Hacker News new | ask | show | jobs
by meejah 2656 days ago
Tahoe-LAFS does "erasure coding" on the chunks of data. This increases the size of the data (adding redundancy) so that you can recover a file without recovering every single chunk. These parameters are decided client-side. In the smallest possible case (i.e. every chunk required) there is some slight overhead from the zfec and Tahoe headers.

If you are using redundancy of any kind, it will inflate the size of the ciphertext versus the plaintext thus affecting sync speed.

Tahoe-LAFS does split everything up into fixed-size chunks, though, so the total size of the file doesn't really matter -- it will still be uploaded in 128kb (default) chunks to the storage servers.

So, it's not the encryption that has an impact but the erasure-coding (which gives the "RAID-like" features) and you can configure it to have zero redundancy and thus only some slight increase in the total amount of data to send.

1 comments

Hadn't even thought about a difference in size; I was thinking the CPU overhead. If I save a 1GB file, how much processor time will it take to re-encrypt the whole thing so it can be sent off?

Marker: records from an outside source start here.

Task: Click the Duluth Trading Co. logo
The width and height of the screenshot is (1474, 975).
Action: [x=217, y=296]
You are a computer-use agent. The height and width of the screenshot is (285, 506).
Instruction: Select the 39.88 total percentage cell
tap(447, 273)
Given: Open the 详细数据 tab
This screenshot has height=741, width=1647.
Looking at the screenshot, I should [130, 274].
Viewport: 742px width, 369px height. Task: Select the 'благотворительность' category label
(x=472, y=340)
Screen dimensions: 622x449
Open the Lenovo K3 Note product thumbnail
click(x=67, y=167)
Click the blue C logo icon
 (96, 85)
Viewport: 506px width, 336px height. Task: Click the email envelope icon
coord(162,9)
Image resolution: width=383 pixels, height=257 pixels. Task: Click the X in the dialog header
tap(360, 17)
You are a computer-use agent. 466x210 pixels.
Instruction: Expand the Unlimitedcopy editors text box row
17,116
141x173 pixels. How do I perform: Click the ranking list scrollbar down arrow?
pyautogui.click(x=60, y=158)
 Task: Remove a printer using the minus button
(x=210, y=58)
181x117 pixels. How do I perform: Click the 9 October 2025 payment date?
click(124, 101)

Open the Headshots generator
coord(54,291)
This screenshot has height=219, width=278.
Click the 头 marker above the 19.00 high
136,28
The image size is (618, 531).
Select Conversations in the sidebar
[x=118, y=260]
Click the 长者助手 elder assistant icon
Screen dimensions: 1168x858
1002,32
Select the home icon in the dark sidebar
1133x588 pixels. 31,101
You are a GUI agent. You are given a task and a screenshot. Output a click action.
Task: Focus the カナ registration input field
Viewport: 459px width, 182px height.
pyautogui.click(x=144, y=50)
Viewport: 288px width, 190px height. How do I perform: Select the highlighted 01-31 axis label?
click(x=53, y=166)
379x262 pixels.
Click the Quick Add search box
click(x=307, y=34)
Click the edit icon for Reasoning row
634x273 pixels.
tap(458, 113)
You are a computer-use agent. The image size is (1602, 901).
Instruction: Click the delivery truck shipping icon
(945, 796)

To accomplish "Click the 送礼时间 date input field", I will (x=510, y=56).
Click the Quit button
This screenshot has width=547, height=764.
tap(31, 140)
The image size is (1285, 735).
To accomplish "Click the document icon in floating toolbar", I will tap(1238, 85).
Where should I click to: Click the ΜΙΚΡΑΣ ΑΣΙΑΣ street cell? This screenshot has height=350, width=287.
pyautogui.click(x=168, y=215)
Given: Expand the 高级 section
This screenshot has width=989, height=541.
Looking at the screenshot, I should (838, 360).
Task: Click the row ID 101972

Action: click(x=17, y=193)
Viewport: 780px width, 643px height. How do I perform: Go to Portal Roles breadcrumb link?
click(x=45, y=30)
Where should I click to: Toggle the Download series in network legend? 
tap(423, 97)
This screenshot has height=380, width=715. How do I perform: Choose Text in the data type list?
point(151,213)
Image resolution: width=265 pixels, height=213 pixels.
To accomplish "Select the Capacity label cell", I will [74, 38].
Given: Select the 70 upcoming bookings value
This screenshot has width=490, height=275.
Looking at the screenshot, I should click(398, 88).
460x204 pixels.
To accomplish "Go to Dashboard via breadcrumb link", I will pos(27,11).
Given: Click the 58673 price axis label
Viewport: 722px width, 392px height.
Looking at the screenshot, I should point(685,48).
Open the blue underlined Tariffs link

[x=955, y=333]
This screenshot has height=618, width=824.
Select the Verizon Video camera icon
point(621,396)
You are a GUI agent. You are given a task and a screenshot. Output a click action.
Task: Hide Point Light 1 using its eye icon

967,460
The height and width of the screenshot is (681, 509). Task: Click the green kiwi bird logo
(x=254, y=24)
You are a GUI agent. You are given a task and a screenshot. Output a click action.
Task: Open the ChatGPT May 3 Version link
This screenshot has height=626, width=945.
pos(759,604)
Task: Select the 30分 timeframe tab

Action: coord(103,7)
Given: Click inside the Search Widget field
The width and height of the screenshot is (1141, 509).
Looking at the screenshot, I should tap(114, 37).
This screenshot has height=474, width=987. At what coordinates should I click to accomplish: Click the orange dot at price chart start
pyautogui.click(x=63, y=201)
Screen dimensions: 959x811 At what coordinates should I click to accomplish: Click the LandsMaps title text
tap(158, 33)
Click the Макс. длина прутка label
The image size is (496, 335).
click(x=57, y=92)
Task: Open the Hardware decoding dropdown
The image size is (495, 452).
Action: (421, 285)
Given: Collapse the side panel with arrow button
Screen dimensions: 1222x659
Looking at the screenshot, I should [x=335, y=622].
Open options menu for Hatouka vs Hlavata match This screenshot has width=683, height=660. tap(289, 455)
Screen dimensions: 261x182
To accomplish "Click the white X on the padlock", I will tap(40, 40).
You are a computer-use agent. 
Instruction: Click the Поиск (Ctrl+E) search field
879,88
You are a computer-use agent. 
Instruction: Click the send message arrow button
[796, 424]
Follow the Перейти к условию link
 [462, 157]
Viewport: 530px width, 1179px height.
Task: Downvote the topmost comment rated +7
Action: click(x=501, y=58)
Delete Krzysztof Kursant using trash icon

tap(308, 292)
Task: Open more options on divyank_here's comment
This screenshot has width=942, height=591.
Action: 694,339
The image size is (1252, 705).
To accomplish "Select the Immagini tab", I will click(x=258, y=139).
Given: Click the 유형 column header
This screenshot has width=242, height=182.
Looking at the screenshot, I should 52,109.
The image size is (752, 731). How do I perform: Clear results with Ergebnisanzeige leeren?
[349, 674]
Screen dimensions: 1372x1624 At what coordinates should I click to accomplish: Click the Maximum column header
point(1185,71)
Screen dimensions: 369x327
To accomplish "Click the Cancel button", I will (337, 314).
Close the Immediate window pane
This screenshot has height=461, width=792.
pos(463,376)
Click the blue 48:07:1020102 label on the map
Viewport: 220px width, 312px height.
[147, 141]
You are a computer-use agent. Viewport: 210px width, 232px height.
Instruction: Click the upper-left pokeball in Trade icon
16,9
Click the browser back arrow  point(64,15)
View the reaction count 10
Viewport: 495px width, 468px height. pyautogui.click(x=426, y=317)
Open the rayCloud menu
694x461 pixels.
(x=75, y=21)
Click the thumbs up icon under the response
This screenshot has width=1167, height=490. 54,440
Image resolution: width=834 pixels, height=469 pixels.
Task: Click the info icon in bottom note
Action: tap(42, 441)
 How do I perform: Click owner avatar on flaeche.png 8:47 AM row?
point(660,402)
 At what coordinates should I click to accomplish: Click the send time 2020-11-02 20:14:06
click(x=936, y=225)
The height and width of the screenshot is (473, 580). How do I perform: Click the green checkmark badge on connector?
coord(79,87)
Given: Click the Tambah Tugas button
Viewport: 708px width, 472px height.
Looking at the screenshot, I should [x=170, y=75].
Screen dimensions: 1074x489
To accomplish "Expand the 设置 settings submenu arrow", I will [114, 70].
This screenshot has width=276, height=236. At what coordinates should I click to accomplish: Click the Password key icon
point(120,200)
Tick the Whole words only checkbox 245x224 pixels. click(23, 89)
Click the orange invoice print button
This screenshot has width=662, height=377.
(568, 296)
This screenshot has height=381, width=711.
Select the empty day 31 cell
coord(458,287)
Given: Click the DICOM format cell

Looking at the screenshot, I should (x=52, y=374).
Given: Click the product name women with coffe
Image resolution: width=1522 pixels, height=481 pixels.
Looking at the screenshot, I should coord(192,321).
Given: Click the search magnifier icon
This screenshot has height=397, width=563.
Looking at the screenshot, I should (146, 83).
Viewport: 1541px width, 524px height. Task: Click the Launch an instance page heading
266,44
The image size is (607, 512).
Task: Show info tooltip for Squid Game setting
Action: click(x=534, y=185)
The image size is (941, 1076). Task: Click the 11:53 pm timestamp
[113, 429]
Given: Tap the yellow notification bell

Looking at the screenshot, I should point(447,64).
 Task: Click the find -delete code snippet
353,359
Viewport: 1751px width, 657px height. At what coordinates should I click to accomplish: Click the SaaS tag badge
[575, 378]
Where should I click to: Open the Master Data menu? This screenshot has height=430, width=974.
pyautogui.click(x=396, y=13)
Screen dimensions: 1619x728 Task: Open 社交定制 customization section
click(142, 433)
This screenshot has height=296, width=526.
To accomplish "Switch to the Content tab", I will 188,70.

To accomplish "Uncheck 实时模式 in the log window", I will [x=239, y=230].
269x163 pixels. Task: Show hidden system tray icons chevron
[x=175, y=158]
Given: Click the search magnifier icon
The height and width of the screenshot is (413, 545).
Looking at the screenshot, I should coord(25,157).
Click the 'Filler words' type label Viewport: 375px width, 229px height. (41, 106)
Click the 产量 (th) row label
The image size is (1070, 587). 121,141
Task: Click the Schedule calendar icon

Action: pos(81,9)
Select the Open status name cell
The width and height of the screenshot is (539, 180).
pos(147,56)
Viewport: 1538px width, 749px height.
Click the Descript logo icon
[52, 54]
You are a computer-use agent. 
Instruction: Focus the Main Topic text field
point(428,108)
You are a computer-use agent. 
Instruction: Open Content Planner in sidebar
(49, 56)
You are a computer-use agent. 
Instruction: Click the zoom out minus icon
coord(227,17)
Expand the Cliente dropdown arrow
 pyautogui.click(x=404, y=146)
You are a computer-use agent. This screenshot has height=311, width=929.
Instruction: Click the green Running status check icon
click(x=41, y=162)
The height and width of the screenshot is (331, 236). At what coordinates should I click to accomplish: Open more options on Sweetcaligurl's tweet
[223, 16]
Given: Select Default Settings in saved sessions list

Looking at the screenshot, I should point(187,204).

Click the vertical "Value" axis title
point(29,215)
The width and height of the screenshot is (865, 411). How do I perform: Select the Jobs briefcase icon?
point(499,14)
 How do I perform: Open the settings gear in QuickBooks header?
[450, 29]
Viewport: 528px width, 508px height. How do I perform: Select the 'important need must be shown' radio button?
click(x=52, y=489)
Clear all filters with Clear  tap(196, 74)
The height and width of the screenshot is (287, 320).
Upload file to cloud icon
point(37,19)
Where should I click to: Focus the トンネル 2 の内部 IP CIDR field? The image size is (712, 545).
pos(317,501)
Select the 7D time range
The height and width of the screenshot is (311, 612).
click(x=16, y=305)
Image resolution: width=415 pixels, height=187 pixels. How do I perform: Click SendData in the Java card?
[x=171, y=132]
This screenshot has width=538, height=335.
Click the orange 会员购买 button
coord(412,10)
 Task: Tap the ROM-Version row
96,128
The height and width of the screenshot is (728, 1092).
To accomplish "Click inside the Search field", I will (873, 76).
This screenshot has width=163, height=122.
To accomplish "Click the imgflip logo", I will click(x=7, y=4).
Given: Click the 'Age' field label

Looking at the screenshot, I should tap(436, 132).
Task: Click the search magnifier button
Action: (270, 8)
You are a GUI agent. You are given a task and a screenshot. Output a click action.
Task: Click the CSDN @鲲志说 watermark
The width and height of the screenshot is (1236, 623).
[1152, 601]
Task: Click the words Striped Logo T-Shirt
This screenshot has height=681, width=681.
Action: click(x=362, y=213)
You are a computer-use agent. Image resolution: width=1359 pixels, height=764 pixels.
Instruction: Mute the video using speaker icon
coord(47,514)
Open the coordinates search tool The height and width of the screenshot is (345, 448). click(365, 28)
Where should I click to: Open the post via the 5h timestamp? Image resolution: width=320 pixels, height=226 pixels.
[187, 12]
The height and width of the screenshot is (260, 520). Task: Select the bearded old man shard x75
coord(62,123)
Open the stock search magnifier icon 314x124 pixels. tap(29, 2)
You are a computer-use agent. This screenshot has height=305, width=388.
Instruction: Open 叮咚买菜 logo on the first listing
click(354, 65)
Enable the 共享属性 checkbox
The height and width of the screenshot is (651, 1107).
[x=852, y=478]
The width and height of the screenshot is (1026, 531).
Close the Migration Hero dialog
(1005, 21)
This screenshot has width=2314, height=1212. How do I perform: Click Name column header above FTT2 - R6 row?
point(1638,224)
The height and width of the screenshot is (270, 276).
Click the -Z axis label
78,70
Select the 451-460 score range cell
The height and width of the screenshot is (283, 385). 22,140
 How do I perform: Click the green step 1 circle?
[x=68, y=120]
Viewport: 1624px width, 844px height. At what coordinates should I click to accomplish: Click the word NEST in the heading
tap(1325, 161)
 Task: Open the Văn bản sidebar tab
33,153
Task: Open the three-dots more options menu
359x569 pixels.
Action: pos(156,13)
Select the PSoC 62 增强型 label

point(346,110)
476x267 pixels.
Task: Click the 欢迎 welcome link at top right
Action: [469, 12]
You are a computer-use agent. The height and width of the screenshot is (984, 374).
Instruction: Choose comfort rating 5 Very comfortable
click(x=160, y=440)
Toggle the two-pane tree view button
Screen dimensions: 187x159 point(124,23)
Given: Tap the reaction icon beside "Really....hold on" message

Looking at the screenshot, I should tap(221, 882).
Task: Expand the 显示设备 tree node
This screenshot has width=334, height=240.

Or does the chunking apply here too; i.e. only the chunk of the file that's changed has to be re-encrypted?
I don't know the exact answer to that, but "not much" in comparison to the time to send the bytes over the network. The actual contents are encrypted using AES which often has built-in instructions on modern processors and is thus very fast. The vast majority of the time is uploading time here.

Tahoe does use "convergent encryption" (basically, the key is based on the contents) so that the same file encrypted by the same client results in the same ciphertext (and thus, doesn't need to be re-uploaded).

I believe that only happens at the "capability" (i.e. file) level, though, not each chunk. So, if you had a directory of 10 files each 100MB and changed one, you'd only have to upload the new directory-descriptor and the one changed file -- but if you change a few bytes of a 1GB file, you'd have to upload all the ciphertext for that file again.

Thanks for the well-informed answers!